## Activity
Reproduce exactly the lines below from the one containing "Genel (79, 1843)" through the one containing "Betnano Giriş Adresi (137, 541)", including both, and nothing else.

## Provided records
▽
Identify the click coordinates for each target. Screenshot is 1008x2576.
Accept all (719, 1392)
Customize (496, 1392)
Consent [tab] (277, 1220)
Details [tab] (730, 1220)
△
▽
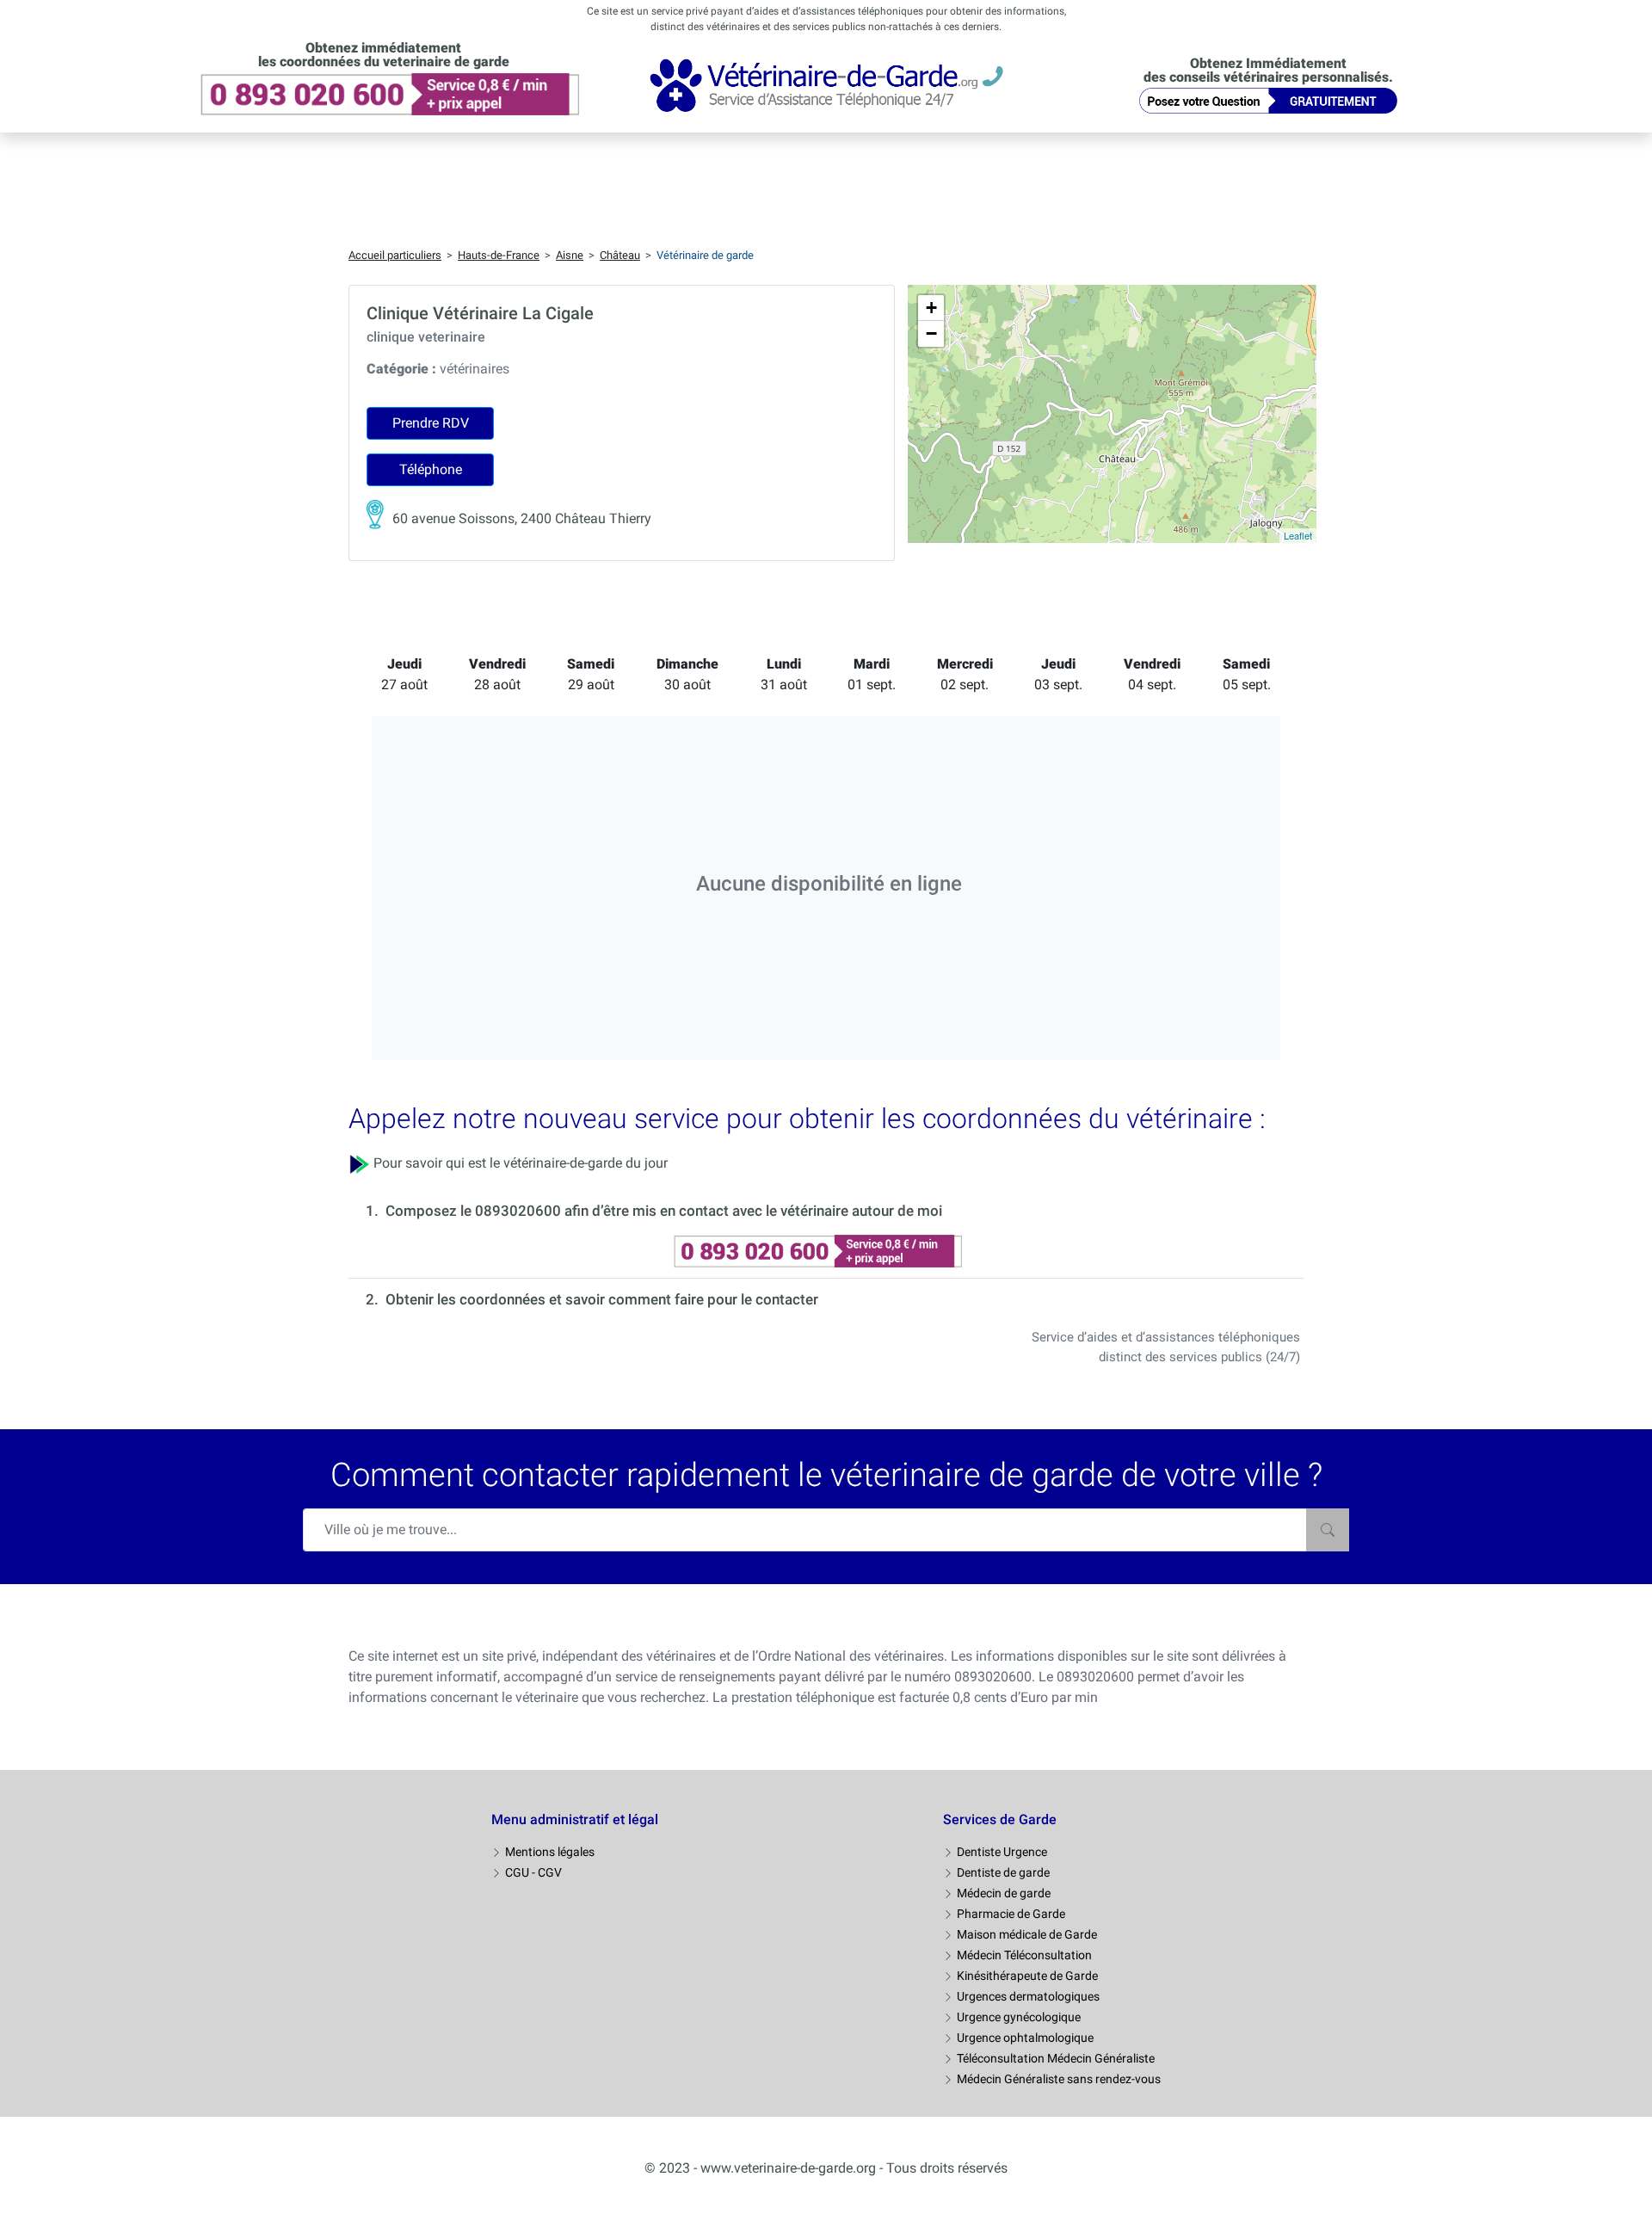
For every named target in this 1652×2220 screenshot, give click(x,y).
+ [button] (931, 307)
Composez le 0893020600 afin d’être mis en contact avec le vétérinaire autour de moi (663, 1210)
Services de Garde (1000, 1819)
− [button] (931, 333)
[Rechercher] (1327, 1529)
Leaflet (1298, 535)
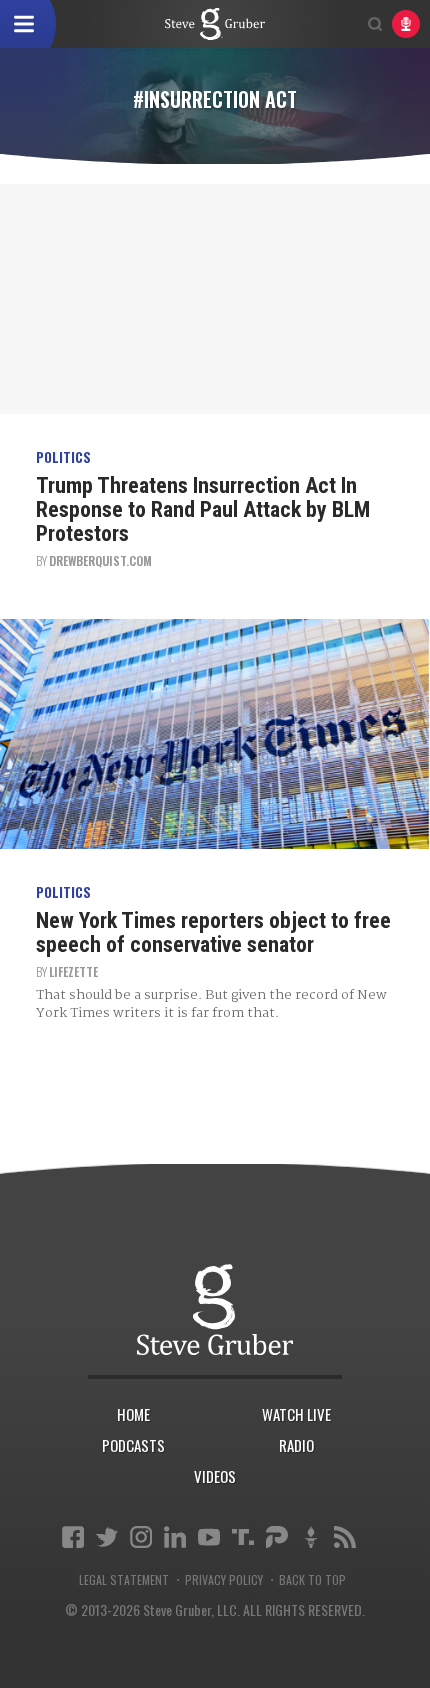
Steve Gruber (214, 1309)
△
▽
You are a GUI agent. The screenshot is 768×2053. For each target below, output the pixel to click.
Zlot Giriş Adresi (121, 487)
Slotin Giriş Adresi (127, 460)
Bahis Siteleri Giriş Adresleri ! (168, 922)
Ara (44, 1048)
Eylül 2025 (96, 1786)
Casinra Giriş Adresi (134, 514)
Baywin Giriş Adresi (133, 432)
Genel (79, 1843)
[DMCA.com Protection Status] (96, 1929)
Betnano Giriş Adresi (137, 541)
△
## Answer box
Genel (79, 1843)
[DMCA.com Protection Status] (96, 1929)
Betnano Giriş Adresi (137, 541)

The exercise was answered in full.